§ **Task goal**
Reproduce each entry below verbatim.

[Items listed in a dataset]
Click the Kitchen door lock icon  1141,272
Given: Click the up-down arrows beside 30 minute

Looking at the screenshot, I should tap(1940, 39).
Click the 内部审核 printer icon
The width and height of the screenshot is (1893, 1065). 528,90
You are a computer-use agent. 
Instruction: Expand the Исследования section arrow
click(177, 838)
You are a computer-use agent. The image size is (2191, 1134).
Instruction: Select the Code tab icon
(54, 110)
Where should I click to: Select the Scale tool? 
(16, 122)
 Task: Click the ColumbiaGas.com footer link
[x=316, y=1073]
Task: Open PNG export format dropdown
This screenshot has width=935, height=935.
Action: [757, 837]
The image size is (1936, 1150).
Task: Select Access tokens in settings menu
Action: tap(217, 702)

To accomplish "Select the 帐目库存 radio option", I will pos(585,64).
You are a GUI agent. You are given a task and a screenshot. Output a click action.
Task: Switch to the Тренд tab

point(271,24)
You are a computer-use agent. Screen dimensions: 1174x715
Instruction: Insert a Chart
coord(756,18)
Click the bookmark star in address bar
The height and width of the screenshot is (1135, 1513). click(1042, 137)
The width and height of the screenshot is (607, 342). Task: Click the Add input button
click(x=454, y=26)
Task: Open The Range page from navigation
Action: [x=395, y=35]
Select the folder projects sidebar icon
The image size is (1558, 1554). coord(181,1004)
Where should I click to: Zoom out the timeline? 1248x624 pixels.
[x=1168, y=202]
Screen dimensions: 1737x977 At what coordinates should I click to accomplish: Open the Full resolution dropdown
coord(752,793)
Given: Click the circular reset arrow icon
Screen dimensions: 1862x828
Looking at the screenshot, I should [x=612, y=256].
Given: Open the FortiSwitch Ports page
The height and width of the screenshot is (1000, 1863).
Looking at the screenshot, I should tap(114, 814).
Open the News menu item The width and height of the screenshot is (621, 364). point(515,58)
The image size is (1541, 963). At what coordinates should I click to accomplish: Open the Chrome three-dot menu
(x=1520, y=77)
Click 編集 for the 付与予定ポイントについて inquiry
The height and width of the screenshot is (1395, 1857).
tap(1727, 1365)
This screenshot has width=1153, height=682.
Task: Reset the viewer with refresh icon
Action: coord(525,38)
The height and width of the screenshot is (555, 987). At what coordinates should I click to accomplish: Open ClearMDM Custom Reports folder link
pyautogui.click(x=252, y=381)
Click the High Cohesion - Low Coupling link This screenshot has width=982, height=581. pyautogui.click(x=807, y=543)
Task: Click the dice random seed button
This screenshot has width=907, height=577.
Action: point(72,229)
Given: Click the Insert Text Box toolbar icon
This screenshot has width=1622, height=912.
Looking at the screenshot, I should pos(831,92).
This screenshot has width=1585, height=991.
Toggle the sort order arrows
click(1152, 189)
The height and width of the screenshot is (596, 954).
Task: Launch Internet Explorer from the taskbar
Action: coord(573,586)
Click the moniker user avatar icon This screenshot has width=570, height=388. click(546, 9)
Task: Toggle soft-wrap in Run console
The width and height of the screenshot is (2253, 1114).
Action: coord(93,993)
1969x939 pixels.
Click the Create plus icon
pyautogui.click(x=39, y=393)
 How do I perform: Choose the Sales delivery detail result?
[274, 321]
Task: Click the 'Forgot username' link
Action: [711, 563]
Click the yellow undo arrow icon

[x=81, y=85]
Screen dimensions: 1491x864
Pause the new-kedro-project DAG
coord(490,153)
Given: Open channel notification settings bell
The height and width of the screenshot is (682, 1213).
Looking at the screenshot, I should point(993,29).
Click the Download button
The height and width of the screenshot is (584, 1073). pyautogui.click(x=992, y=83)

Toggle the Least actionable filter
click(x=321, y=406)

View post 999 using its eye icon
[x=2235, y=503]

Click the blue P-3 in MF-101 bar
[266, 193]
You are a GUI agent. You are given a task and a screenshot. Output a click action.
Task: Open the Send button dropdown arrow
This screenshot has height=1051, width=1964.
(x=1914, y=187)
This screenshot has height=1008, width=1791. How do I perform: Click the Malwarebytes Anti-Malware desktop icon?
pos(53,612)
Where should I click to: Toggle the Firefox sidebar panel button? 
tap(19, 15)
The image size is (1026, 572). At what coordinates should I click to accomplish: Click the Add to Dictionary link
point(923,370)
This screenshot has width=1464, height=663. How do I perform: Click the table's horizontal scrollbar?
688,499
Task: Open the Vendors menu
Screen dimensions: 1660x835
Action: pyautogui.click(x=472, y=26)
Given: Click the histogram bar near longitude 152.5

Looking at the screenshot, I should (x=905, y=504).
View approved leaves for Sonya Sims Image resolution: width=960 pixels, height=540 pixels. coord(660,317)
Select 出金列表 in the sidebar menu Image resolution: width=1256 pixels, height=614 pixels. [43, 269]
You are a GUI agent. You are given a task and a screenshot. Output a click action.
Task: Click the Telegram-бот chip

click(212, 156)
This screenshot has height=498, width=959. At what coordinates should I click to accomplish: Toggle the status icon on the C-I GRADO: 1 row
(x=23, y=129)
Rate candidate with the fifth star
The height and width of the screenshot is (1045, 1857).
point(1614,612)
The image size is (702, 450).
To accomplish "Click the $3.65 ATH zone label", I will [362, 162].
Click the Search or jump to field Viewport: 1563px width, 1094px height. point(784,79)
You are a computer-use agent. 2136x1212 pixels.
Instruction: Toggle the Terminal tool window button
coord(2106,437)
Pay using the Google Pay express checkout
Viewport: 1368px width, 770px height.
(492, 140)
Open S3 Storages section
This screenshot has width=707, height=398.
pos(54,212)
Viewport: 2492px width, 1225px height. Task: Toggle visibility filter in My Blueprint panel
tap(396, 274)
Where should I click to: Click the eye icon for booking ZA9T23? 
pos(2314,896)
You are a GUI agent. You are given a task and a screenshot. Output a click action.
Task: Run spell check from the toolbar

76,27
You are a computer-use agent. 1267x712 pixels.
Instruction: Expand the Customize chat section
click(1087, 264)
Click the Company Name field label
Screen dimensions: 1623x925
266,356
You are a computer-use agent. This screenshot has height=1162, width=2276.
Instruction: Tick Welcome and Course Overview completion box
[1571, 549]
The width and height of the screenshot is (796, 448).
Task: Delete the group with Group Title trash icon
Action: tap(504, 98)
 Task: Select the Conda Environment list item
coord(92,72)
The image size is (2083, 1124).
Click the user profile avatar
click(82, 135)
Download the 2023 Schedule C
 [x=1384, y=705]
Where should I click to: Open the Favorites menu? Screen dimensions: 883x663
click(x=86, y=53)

§ **Written solution**
Click the Kitchen door lock icon  1141,272
Given: Click the up-down arrows beside 30 minute

Looking at the screenshot, I should tap(1940, 39).
Click the 内部审核 printer icon
The width and height of the screenshot is (1893, 1065). 528,90
You are a computer-use agent. 
Instruction: Expand the Исследования section arrow
click(177, 838)
You are a computer-use agent. The image size is (2191, 1134).
Instruction: Select the Code tab icon
(54, 110)
Where should I click to: Select the Scale tool? 
(16, 122)
 Task: Click the ColumbiaGas.com footer link
[x=316, y=1073]
Task: Open PNG export format dropdown
This screenshot has width=935, height=935.
Action: [757, 837]
The image size is (1936, 1150).
Task: Select Access tokens in settings menu
Action: tap(217, 702)

To accomplish "Select the 帐目库存 radio option", I will pos(585,64).
You are a GUI agent. You are given a task and a screenshot. Output a click action.
Task: Switch to the Тренд tab

point(271,24)
You are a computer-use agent. Screen dimensions: 1174x715
Instruction: Insert a Chart
coord(756,18)
Click the bookmark star in address bar
The height and width of the screenshot is (1135, 1513). click(1042, 137)
The width and height of the screenshot is (607, 342). Task: Click the Add input button
click(x=454, y=26)
Task: Open The Range page from navigation
Action: [x=395, y=35]
Select the folder projects sidebar icon
The image size is (1558, 1554). coord(181,1004)
Where should I click to: Zoom out the timeline? 1248x624 pixels.
[x=1168, y=202]
Screen dimensions: 1737x977 At what coordinates should I click to accomplish: Open the Full resolution dropdown
coord(752,793)
Given: Click the circular reset arrow icon
Screen dimensions: 1862x828
Looking at the screenshot, I should [x=612, y=256].
Given: Open the FortiSwitch Ports page
The height and width of the screenshot is (1000, 1863).
Looking at the screenshot, I should tap(114, 814).
Open the News menu item The width and height of the screenshot is (621, 364). point(515,58)
The image size is (1541, 963). At what coordinates should I click to accomplish: Open the Chrome three-dot menu
(x=1520, y=77)
Click 編集 for the 付与予定ポイントについて inquiry
The height and width of the screenshot is (1395, 1857).
tap(1727, 1365)
This screenshot has width=1153, height=682.
Task: Reset the viewer with refresh icon
Action: coord(525,38)
The height and width of the screenshot is (555, 987). At what coordinates should I click to accomplish: Open ClearMDM Custom Reports folder link
pyautogui.click(x=252, y=381)
Click the High Cohesion - Low Coupling link This screenshot has width=982, height=581. pyautogui.click(x=807, y=543)
Task: Click the dice random seed button
This screenshot has width=907, height=577.
Action: point(72,229)
Given: Click the Insert Text Box toolbar icon
This screenshot has width=1622, height=912.
Looking at the screenshot, I should pos(831,92).
This screenshot has width=1585, height=991.
Toggle the sort order arrows
click(1152, 189)
The height and width of the screenshot is (596, 954).
Task: Launch Internet Explorer from the taskbar
Action: coord(573,586)
Click the moniker user avatar icon This screenshot has width=570, height=388. click(546, 9)
Task: Toggle soft-wrap in Run console
The width and height of the screenshot is (2253, 1114).
Action: coord(93,993)
1969x939 pixels.
Click the Create plus icon
pyautogui.click(x=39, y=393)
 How do I perform: Choose the Sales delivery detail result?
[274, 321]
Task: Click the 'Forgot username' link
Action: [711, 563]
Click the yellow undo arrow icon

[x=81, y=85]
Screen dimensions: 1491x864
Pause the new-kedro-project DAG
coord(490,153)
Given: Open channel notification settings bell
The height and width of the screenshot is (682, 1213).
Looking at the screenshot, I should point(993,29).
Click the Download button
The height and width of the screenshot is (584, 1073). pyautogui.click(x=992, y=83)

Toggle the Least actionable filter
click(x=321, y=406)

View post 999 using its eye icon
[x=2235, y=503]

Click the blue P-3 in MF-101 bar
[266, 193]
You are a GUI agent. You are given a task and a screenshot. Output a click action.
Task: Open the Send button dropdown arrow
This screenshot has height=1051, width=1964.
(x=1914, y=187)
This screenshot has height=1008, width=1791. How do I perform: Click the Malwarebytes Anti-Malware desktop icon?
pos(53,612)
Where should I click to: Toggle the Firefox sidebar panel button? 
tap(19, 15)
The image size is (1026, 572). At what coordinates should I click to accomplish: Click the Add to Dictionary link
point(923,370)
This screenshot has width=1464, height=663. How do I perform: Click the table's horizontal scrollbar?
688,499
Task: Open the Vendors menu
Screen dimensions: 1660x835
Action: pyautogui.click(x=472, y=26)
Given: Click the histogram bar near longitude 152.5

Looking at the screenshot, I should (x=905, y=504).
View approved leaves for Sonya Sims Image resolution: width=960 pixels, height=540 pixels. coord(660,317)
Select 出金列表 in the sidebar menu Image resolution: width=1256 pixels, height=614 pixels. [43, 269]
You are a GUI agent. You are given a task and a screenshot. Output a click action.
Task: Click the Telegram-бот chip

click(212, 156)
This screenshot has height=498, width=959. At what coordinates should I click to accomplish: Toggle the status icon on the C-I GRADO: 1 row
(x=23, y=129)
Rate candidate with the fifth star
The height and width of the screenshot is (1045, 1857).
point(1614,612)
The image size is (702, 450).
To accomplish "Click the $3.65 ATH zone label", I will [362, 162].
Click the Search or jump to field Viewport: 1563px width, 1094px height. point(784,79)
You are a computer-use agent. 2136x1212 pixels.
Instruction: Toggle the Terminal tool window button
coord(2106,437)
Pay using the Google Pay express checkout
Viewport: 1368px width, 770px height.
(492, 140)
Open S3 Storages section
This screenshot has width=707, height=398.
pos(54,212)
Viewport: 2492px width, 1225px height. Task: Toggle visibility filter in My Blueprint panel
tap(396, 274)
Where should I click to: Click the eye icon for booking ZA9T23? 
pos(2314,896)
You are a GUI agent. You are given a task and a screenshot. Output a click action.
Task: Run spell check from the toolbar

76,27
You are a computer-use agent. 1267x712 pixels.
Instruction: Expand the Customize chat section
click(1087, 264)
Click the Company Name field label
Screen dimensions: 1623x925
266,356
You are a computer-use agent. This screenshot has height=1162, width=2276.
Instruction: Tick Welcome and Course Overview completion box
[1571, 549]
The width and height of the screenshot is (796, 448).
Task: Delete the group with Group Title trash icon
Action: tap(504, 98)
 Task: Select the Conda Environment list item
coord(92,72)
The image size is (2083, 1124).
Click the user profile avatar
click(82, 135)
Download the 2023 Schedule C
 [x=1384, y=705]
Where should I click to: Open the Favorites menu? Screen dimensions: 883x663
click(x=86, y=53)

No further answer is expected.